Not Quite Hollywood

Manches passt wie die Faust aufs Auge zur Mission dieser Website. Nischenkino hat in gewisser Weise einen Bildungsauftrag, will heißen wir schreiben hier gerne über Filme von denen wir denken sie sollten (wieder) von mehr Menschen gesehen werden. Eines meiner Lieblingsthemen ist das Australische Kino. Als ich kürzlich die Frühwerke von Peter Weir für mich entdeckt hatte (siehe Peter Weir Collection Kritik vor einiger Zeit hier im Blog) wurde ich umso mehr neugierig, noch mehr australische Filme für mich zu entdecken. Klar dass ich Mad Max kenne, oder Crocodile Dundee (das aber nicht wirklich australisch), und zu meinem Stolz habe ich auch schon The Man from Hong Kong gesehen, aber da hört es dann auch schon auf. Dass ich damit im oberen Durchschnitt der Cineasten mit Kenntnis des australischen Films liege ist eine Schande. Umso besser dass es seit einiger Zeit den Dokumentarfilm “Not Quite Hollywood” gibt.

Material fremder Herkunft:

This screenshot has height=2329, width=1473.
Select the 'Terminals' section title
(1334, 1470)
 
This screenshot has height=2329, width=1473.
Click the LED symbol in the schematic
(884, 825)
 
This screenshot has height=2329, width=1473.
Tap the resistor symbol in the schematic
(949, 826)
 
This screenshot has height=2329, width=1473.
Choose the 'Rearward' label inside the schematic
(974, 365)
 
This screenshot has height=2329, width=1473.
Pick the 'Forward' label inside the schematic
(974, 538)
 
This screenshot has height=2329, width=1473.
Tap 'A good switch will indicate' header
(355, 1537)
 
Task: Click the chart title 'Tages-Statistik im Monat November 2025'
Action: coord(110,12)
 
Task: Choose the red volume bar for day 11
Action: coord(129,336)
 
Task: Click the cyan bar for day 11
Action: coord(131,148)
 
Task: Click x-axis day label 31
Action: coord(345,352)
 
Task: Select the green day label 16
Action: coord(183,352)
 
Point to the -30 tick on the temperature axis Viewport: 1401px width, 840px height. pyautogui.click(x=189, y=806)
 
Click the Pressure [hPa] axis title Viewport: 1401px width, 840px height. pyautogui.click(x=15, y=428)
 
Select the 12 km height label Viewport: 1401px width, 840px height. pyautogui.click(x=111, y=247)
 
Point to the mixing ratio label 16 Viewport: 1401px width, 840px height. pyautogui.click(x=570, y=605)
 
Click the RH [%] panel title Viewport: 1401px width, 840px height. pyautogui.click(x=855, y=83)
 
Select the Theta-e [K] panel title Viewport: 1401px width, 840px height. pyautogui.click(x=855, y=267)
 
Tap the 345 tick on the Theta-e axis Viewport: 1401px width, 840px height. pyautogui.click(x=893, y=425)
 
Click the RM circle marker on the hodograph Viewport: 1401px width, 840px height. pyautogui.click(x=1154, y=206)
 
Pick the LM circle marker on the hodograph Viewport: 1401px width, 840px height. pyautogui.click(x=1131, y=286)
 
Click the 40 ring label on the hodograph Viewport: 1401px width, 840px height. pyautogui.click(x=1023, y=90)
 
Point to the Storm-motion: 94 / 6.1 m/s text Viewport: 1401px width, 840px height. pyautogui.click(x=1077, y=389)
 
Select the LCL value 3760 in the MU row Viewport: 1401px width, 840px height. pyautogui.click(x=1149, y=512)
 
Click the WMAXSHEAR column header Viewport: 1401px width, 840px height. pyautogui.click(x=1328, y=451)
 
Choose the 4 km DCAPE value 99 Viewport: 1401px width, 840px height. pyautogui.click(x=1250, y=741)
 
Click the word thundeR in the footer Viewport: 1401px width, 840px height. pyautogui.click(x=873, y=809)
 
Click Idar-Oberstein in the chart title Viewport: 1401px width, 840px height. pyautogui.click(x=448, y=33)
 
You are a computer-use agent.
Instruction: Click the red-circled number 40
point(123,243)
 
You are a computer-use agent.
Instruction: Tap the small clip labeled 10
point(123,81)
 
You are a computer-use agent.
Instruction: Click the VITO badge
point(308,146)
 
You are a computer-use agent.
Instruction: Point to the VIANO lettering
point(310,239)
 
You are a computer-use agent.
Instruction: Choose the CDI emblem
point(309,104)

Turkey ShootIn knapp 100 Minuten liefert Mark Hartley einen spaßigen Streifzug durch die Anfänge des australischen Genrekinos ab, der es in sich hat. Es handelt sich hier um eine Doku die Spaß macht, informiert und diesen Filmen die notwendige Ehre bietet die ihnen gebührt. Immerhin tummeln sich unter den unzähligen trashigen und nicht ganz so trashigen Produktionen auch eine ganze Reihe wegweisender, einflussreicher und kulturell einzigartiger Kinowerke, die viel zu wenig Menschen bekannt sind. Unterstützt von jeder Menge Archivmaterial und reihenweise Interviews mit Schauspielern,Produzenten, Fans (darunter Quentin Tarantino), Regisseuren und Zeitzeugen, erzählt Not Quite Hollywood von den wilden 60ern und 70ern als die Genrekino Kultur gegen die australische Zensur rebellierte und erfolgreiche Hippiefilme in die Kinos kamen, mit denen es manche bis nach Hollywood schafften. Es war eine revolutionäre Zeit (Vietnam, Frauenrechte, Atomtests, etc.) und das war der Nährboden für eine Kontrakultur die sich in Autokinos und Nachtleben manifestierte, gefüttert von jeder Menge ungezähmter Filmemacherei die sich nicht an die Konventionen halten wollte, und ähnlich wie Jahre zuvor schon in den USA mit den New Hollywood “bad guys” (z.B. Dennis Hopper, der auch nach Australien geholt wurde) die Branche auf den Kopf stellten, bis letztendlich auch internationale Erfolge drin waren. Einer der bekanntesten Erfolgsstories ist sicherlich Mad Max, aber auch Nicole Kidman‘s Anfänge sind bei BMX Bandits zu verorten. Es geht weiter ins Action Kino, wo die Australier mit zu den Kings zählen wenn es um Verfolgungsjagden geht. Damalige Highlights waren natürlich Kung Fu Filme, so zählt “The Man from Hong Kong” zu den herausragenden Einträgen der australischen Kinogeschichte, bringt der Streifen doch James Bond George Lazenby mit Chop-Socky Legende Jimmy Wang Yu zusammen vor die Kamera. Aber auch jede Menge Horror, Slasher und Mystery Filme wurden gemacht, viele davon stark beinflusst von Hitchcock oder dem Erfolg von Halloween. Besonders interessant in der Dokumentation sind auch die Geschichten rund um die Stunts, die waghalsigen Drehmethoden, die Landschaft und die Cliches.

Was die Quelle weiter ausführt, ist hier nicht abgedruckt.